Busquemos las 7 diferencias entre cualquiera de las tres películas de la saga Matrix y alguna película protagonizada por Bruce Lee, como Operación Dragón o Kárate a muerte en Bangok (por supuesto, esto va dirigido a todo el que no sea hipermegalalechefan de Matrix, pues ven en ella la película de-fi-ni-ti-va). Bien: ¡Preparados, listos, ya!

…Vale…pido perdón. Era trampa. Sólo hay una diferencia: que no está Bruce Lee sino el cara pasmao de Keanu Reeves. Todo lo demás…lo mismo. Una historia que no hay por donde cogerla, unos personajes inexistentes. Construido para el lucimiento de las secuencias de acción más “brutales” (o eso dicen) y los efectos especiales más “alucinantes” (ésta gente no ha visto cómo se hizo Pesadilla antes de Navidad, claro)

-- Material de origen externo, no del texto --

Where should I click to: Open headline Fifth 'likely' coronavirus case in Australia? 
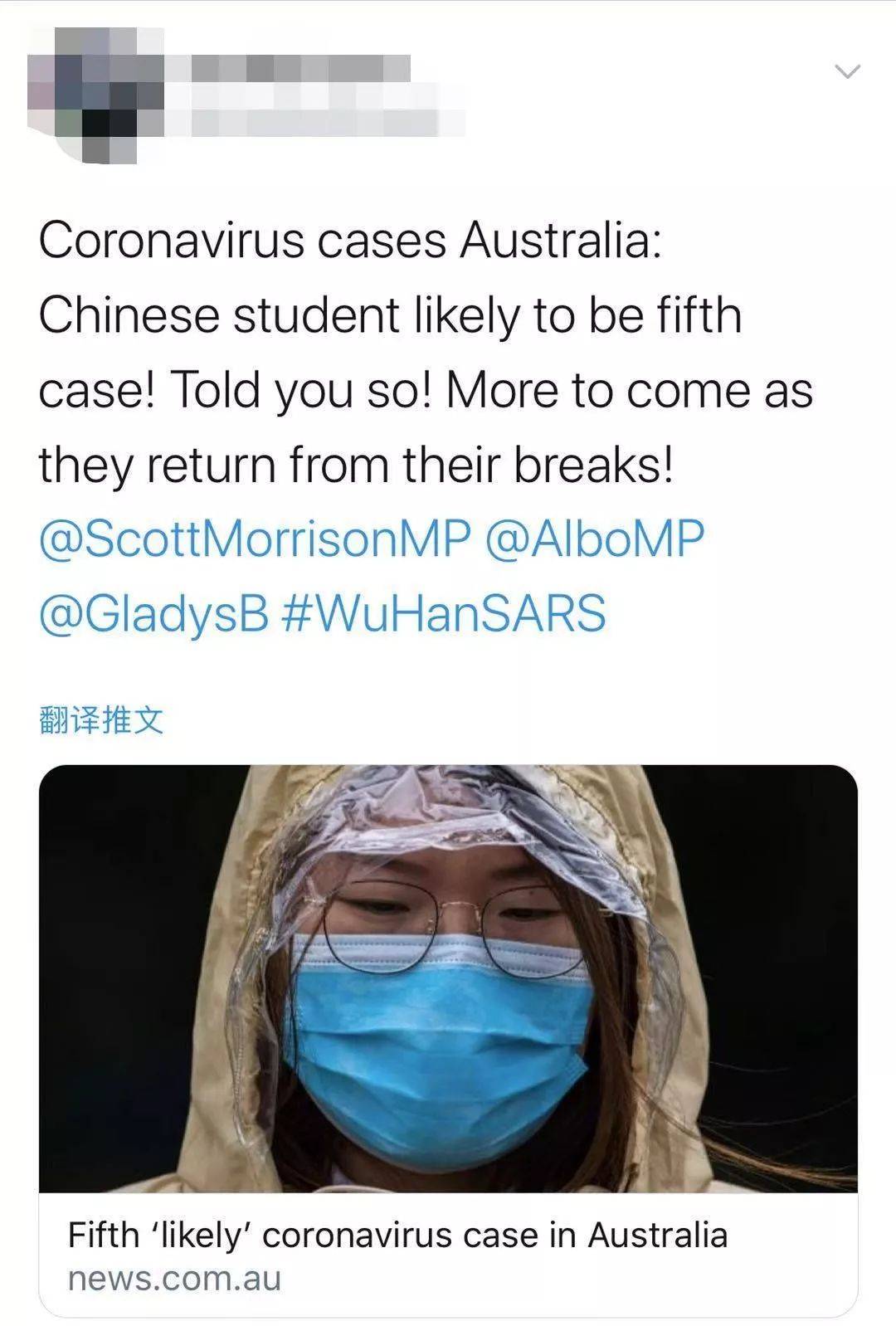[397, 1235]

Cada vez que en el periódico, como El País, o en la televisión, o amigos o conversaciones ajenas, dicen cosas como que Matrix es una obra maestra de la ciencia-ficción…se me cae el mundo a los pies. Me dan ganas de irme a una isla desierta y no volver, porque no comprendo como un insulto a la cara, un escupitajo al ritmo, el buen gusto y al cine, es una obra maestra de la ciencia-ficción.

peleas y más peleas

Sin ánimo de esnobismo, prefiero las películas de kárate de Lee. Al menos, es honesto con el público. Al menos, te diviertes. No siempre, claro, porque todo está construido en base a las peleas…pero bueno. Luego no editan sus Dvd’s (algunos los hay a la venta) y salen varios filósofos hablando de las bases filosóficas, metafísicas, mitológicas de la película. Lo dicho: un insulto transformado en categoría en base a un marketing alucinante.